Search the listing for the word "alle". Copy every line where it is found.
START SUPPLIED DATA
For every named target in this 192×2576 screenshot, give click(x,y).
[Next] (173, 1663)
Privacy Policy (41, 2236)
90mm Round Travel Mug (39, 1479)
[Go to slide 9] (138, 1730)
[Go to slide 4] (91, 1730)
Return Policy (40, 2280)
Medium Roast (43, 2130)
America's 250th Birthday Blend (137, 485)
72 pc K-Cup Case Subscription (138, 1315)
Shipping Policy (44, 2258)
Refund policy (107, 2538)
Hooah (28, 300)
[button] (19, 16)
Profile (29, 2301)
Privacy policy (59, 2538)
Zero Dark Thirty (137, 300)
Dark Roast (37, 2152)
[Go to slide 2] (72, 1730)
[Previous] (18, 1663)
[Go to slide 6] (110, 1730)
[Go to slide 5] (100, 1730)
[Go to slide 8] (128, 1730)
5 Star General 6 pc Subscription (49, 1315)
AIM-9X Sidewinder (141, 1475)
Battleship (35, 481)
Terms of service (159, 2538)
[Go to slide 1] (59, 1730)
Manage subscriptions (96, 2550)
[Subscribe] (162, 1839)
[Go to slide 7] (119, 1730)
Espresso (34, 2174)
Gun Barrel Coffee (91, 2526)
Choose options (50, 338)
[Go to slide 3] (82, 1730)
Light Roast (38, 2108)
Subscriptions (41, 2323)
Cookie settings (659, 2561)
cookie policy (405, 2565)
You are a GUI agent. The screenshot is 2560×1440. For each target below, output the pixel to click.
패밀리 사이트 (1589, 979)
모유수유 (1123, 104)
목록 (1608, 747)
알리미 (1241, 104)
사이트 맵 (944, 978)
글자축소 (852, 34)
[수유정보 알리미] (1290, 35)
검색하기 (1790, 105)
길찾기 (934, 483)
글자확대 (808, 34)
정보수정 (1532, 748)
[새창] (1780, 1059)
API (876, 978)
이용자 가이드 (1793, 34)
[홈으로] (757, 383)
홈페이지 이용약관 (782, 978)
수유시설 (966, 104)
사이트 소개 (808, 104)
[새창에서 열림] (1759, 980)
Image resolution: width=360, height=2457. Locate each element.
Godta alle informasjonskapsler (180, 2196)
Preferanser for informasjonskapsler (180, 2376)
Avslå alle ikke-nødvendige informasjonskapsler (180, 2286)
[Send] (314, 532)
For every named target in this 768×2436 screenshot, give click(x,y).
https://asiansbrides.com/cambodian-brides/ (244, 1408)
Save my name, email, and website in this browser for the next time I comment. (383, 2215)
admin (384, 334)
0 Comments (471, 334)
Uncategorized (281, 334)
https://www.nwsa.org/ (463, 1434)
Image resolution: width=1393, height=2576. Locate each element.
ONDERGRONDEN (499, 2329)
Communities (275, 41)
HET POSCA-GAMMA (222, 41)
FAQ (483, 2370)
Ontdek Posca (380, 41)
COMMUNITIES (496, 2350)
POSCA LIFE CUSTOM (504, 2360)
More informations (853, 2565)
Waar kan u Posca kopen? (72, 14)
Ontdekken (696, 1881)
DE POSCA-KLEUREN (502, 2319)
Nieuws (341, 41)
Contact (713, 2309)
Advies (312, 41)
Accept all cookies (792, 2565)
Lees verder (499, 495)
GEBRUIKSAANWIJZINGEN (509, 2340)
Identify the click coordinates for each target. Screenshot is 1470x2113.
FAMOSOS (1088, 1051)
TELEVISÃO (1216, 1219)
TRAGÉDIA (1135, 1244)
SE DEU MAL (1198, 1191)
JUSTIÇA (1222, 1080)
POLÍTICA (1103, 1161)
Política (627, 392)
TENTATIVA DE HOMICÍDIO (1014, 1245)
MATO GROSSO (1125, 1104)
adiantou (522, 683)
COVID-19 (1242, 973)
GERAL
END SUPPLIED DATA
:: TASK OUTPUT ::
Godta alle informasjonskapsler (180, 2196)
Avslå alle ikke-nødvendige informasjonskapsler (180, 2286)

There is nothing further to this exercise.